Main Line Health April 10, 2017 Behavioral Health By Paula Durlofsky, PhD

Letting go is hard. We can all relate to having “one of those days” filled with unexpected disappointments and stressors, like last-minute changes to our schedule, a missed appointment, conflicts with family, friends or co-workers, or a plan that didn’t work out like we had hoped. But acknowledging the anger, frustration and sadness, caused by these minor everyday disappointments and stressors is very important and necessary for letting go.  

Holding on to negative feelings for too long can wreak havoc on our relationships and overall life. Pent-up emotions can take their toll on us emotionally and physically—it contributes to anxiety and mood disorders, obsessive- compulsive disorders and substance abuse.  A number of studies have also found a correlation between chronic stress and an increased risk in cardiac disease, high-blood pressure and some cancers.  

There’s no doubt that letting go is hard since it means accepting the reality that many events in life are beyond our control. Understanding and accepting what we cannot change verses what we can change or re-negotiate in our daily life is crucial for being able to let go of the small stuff. 

Below are five tips to help you cultivate the art of letting go of life’s daily disappointments and stressors:

  • Acknowledge your feelings: No matter how minor a disappointment or stressor may seem to you, it’s important to acknowledge your feelings. Calling a friend or relative to let off some steam can quickly reduce the intensity of anger, frustration and sadness. Small stressors that go unacknowledged and unexpressed pile up and, at some point, begin to take their toll.
  • Put the disappointment into perspective: Putting some degree of emotional distance between yourself and the circumstance can help. Ask yourself, “What would I say to a friend facing this problem?” “Would the event seem minor or moderate?” Putting things into perspective helps with gaining an understanding about whether or not your emotional reaction is helpful or necessary.
....
■ **Exercise requirements**:
[a] In the article on letting go, what health risks have studies linked to chronic stress?
[b] Reproduce the passage of the article on letting go from "Below are five" up to and including "helpful or necessary.".
[c] Carry on the article on letting go from the point at which it stops.

■ **Given data**:
....
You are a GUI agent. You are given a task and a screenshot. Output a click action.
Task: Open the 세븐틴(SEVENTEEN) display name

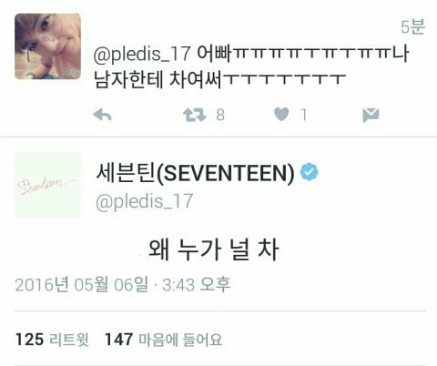coord(195,173)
....
■ **Results**:
[a] An increased risk of cardiac disease, high blood pressure and some cancers.

[b]
Below are five tips to help you cultivate the art of letting go of life’s daily disappointments and stressors:

  • Acknowledge your feelings: No matter how minor a disappointment or stressor may seem to you, it’s important to acknowledge your feelings. Calling a friend or relative to let off some steam can quickly reduce the intensity of anger, frustration and sadness. Small stressors that go unacknowledged and unexpressed pile up and, at some point, begin to take their toll.
  • Put the disappointment into perspective: Putting some degree of emotional distance between yourself and the circumstance can help. Ask yourself, “What would I say to a friend facing this problem?” “Would the event seem minor or moderate?” Putting things into perspective helps with gaining an understanding about whether or not your emotional reaction is helpful or necessary.

[c]
  • Be patient with yourself: Acknowledging our feelings is work and can be emotionally draining, especially if it’s something new and unfamiliar to you.  Developing self-compassion takes time and patience. It’s an adaptive and necessary skill to have in order to lead a happier and healthier life.  
  • Stick with it—it will be worth it. Find ways to quickly reduce your stress and anxiety: Find a stress reduction method that works for you. Mindfulness meditation, yoga and deep breathing have all been shown to be effective stress-reducing techniques
  • Talk with a professional: Getting easily angry and harboring resentments makes living life harder than it ought to be. It’s usually a sign that a deeper issue needs to be addressed. Exploring underlying issues and learning how to talk about feelings helps can make letting go possible—and easier.
Dr. Paula Durlofsky is a psychologist in private practice in Bryn Mawr, whose practice focuses on psychological issues affecting individuals, couples and families. She is affiliated with Bryn Mawr Hospital and Lankenau Medical Center.